An Important Booklet You Need to Read
If you are scheduling a move in the near future, there is a booklet that you need to get your hands on. The title of the booklet is “Your Rights and Responsibilities When You Move.” It is written and prepared by the Federal Motor Carrier and Safety Administration.
This booklet explains about the rights that you have as a customer of a moving company, and what you can expect from the mover that you hired, and what you should do so that your move will be free of problems.
In fact, your mover should give this booklet to you once you have inked the contract. They are required by the federal government to issue you a copy.
- The moving company must give you a written or formal quote of his moving services.
You should not settle for just oral arrangements. Everything must be put in writing.
- The moving company may give you a binding estimate of his services.
This is not a must because of the fact that there are situations in the actual transport of your belongings that are beyond his control.
- You have the right to be present every time any of your shipment is weighed.
You should not let the working crew of the mover to weigh your things without your presence. This will ensure that your belongings are correctly weighed, and that you are amenable to the figures that will be indicated in your final bill.
- You may request a re-weighing of your shipment.
If you are in doubt about the way the crew came up with the weight of any object, you can request that it be re-weighed to allay your doubt.
- If your agreement with the mover is ruled by a non-binding estimate, you need to formally confirm, in writing, regarding the manner of payment after the delivery, which can be either by cash, money order, credit card, certified check, or cashier’s check.
- Your mover must offer you a dispute settlement program as an option of settling damage or loss claims.
You need to ask him how he would do this and he should give his answer in detail.
- You have the right to seek complaint information about movers from FMCSA under the FOIA.
This information will help you learn if there is any complaint lodged on a particular mover that you are considering. However, a fee may be charged in obtaining this information.
- You should make sure that all the documents that the mover ask you to sign, such as a contract, is complete.
If the document is partially incomplete, ask the moving company to complete it first before signing the document.
The document must have all the relevant shipping information except of course the final shipment weight (to be finalized during the actual move) which will determine the actual charges you are required to pay.
- You should understand that non-binding estimates are often inaccurate. Actual charges may be more than the estimate.
- You can request the mover to give you the availability of guaranteed pickup and delivery dates.
His final schedule will depend on the number of customers he is serving so he cannot give you an exact date but only a window of time that he will do the job.
Therefore, you need to give him some allowance. But request him to give you at least a reasonable time frame.
- You must ask your mover about his responsibility for loss or damage regarding your belongings.
Ask him to explain to you anything that is unclear, and be sure to understand everything before you let him go. In addition, ask him to explain the difference between actual insurance and valuation.
- The person representing the mover must clarify whether he is working for the mover or a household goods broker.

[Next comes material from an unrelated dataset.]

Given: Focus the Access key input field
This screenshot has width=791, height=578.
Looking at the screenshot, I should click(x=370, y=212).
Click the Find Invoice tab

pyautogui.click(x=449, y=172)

There is a great difference between the two. A mover’s business is to actually transport items from one place to another, while a household goods broker only arranges for the transportation.
The broker has no authority to give you a moving estimate on behalf of a moving company. If he gives you an estimate, it is not binding to the actual mover; therefore you will be left in a bind.
Moreover, a broker is not held responsible for any loss or damage to your belongings.